Le Parlement français affronte un délai constitutionnel strict pour adopter le budget de l'État 2026 avant le 31 décembre. Tandis que le financement de la Sécurité sociale a été approuvé définitivement, le projet de loi de finances reste incertain en raison de désaccords entre l'Assemblée et le Sénat.

Le processus d'adoption du budget 2026 en France est marqué par un calendrier extrêmement resserré, imposé par la Constitution.

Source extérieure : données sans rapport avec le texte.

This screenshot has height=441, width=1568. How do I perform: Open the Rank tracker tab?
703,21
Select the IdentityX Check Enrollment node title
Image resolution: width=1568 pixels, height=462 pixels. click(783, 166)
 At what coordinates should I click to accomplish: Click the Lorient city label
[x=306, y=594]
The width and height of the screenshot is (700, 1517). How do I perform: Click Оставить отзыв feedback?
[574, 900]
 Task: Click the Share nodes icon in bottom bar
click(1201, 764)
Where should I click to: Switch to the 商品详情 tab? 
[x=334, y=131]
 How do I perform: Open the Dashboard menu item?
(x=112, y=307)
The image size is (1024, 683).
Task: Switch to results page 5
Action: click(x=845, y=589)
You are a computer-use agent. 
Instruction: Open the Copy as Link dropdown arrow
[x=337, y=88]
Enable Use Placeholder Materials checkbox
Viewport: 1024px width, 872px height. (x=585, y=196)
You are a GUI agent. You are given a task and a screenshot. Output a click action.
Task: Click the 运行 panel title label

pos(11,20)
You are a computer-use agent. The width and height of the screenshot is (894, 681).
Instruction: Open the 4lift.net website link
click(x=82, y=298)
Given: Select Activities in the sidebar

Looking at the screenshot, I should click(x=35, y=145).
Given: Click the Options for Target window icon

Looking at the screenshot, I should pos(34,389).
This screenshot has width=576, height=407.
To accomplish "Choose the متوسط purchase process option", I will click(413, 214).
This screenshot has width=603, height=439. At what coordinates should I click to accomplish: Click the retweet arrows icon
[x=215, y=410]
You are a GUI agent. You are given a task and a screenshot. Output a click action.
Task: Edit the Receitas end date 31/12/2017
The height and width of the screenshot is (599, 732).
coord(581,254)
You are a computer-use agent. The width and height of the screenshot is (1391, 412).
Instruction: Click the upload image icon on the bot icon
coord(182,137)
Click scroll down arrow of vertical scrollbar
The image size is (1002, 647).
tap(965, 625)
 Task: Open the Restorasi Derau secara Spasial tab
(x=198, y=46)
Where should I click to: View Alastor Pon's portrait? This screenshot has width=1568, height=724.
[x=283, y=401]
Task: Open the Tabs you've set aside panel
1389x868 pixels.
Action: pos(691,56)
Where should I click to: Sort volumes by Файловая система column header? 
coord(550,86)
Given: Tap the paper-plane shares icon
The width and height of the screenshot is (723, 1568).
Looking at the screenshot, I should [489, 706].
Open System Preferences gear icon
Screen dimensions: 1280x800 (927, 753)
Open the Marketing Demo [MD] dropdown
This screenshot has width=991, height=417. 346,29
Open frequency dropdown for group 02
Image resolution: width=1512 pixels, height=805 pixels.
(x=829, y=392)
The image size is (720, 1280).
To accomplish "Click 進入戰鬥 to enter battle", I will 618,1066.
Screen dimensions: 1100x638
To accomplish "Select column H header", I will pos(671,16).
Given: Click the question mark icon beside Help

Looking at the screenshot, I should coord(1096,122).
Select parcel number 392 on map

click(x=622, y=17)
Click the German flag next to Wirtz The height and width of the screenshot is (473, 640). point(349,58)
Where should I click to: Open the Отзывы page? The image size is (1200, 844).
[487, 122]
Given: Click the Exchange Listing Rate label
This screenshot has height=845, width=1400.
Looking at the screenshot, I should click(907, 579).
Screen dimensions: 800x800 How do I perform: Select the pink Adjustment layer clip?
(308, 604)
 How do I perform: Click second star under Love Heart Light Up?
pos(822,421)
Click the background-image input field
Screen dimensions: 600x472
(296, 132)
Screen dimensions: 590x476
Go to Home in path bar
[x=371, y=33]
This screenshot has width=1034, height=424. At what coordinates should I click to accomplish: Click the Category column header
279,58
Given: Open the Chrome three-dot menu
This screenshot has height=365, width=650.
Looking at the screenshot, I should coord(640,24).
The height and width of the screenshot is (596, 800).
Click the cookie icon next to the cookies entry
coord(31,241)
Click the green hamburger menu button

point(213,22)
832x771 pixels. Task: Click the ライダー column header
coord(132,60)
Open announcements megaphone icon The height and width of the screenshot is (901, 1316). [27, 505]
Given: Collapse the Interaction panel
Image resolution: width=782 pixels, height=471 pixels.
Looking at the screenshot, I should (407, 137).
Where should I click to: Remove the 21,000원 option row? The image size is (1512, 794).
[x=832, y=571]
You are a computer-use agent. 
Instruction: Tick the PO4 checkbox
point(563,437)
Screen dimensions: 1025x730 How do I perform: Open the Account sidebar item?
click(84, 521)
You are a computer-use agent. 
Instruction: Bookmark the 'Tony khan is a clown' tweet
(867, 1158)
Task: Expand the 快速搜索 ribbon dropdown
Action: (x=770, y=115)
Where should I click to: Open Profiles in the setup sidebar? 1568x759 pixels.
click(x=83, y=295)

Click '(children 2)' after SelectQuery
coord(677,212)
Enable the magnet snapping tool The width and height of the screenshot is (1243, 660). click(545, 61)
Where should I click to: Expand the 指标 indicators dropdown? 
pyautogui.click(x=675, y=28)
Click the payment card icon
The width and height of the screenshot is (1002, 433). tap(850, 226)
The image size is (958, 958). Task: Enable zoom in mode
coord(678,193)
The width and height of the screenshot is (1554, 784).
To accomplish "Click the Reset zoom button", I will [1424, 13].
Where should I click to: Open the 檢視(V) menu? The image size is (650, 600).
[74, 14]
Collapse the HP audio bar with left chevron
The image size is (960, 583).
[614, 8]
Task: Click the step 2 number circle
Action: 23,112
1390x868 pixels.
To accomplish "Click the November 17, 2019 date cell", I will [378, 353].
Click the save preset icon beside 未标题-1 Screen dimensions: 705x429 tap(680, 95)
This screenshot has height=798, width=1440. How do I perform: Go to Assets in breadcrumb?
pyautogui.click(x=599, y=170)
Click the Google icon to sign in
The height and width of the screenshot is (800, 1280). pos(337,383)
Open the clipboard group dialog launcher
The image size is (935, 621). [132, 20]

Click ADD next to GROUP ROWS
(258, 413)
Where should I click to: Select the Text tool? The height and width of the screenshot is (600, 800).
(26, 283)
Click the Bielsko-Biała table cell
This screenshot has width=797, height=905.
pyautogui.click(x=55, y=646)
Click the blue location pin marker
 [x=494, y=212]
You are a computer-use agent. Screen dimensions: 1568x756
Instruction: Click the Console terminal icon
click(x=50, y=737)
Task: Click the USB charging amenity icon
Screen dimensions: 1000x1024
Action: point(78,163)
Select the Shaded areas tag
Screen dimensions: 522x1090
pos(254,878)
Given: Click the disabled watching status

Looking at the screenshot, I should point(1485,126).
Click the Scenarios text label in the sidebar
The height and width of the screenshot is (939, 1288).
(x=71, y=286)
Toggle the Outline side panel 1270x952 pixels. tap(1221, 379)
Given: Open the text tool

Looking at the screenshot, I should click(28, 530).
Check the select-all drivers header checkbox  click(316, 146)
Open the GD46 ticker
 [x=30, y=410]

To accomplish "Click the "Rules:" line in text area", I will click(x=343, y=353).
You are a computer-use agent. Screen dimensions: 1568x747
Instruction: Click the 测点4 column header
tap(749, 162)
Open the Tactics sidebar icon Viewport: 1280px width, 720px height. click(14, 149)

Le projet de loi de financement de la Sécurité sociale (PLFSS) a franchi une étape clé le 16 décembre 2025, avec son adoption définitive par l'Assemblée nationale par 247 voix contre 232. Ce texte, composé de volets sur les recettes et les dépenses, devrait être promulgué par le président Emmanuel Macron d'ici le 31 décembre, après examen possible du Conseil constitutionnel en urgence dans les huit jours.

Pour le projet de loi de finances (PLF), qui définit le budget de l'État, les obstacles persistent. Déposé avec une semaine de retard le 14 octobre 2025 par le gouvernement Lecornu, il a été rejeté en première lecture par l'Assemblée nationale dans la nuit du 21 au 22 novembre, après 125 heures de débats. Le Sénat l'a adopté en première lecture le 15 décembre par 187 voix contre 109, dans une version remaniée par la droite et les centristes, amputée de plusieurs milliards d'euros de hausses de prélèvements.

Une commission mixte paritaire (CMP), réunissant sept députés et sept sénateurs, doit tenter un compromis, mais un échec est probable. La porte-parole du gouvernement, Maud Bregeon, a indiqué sur France 2 le 10 décembre que « les discussions se poursuivront probablement en janvier ». Le délai pour déposer une loi de finances spéciale, minimaliste pour prélever les impôts et emprunter à partir du 1er janvier 2026, expire le 19 décembre – une mesure similaire à celle utilisée fin 2024 sous François Bayrou. L'ultimatum constitutionnel pour l'adoption définitive est fixé au 23 décembre, au-delà duquel le gouvernement pourrait recourir à des ordonnances. La promulgation avant le 31 décembre semble peu probable pour le PLF, risquant un report des débats.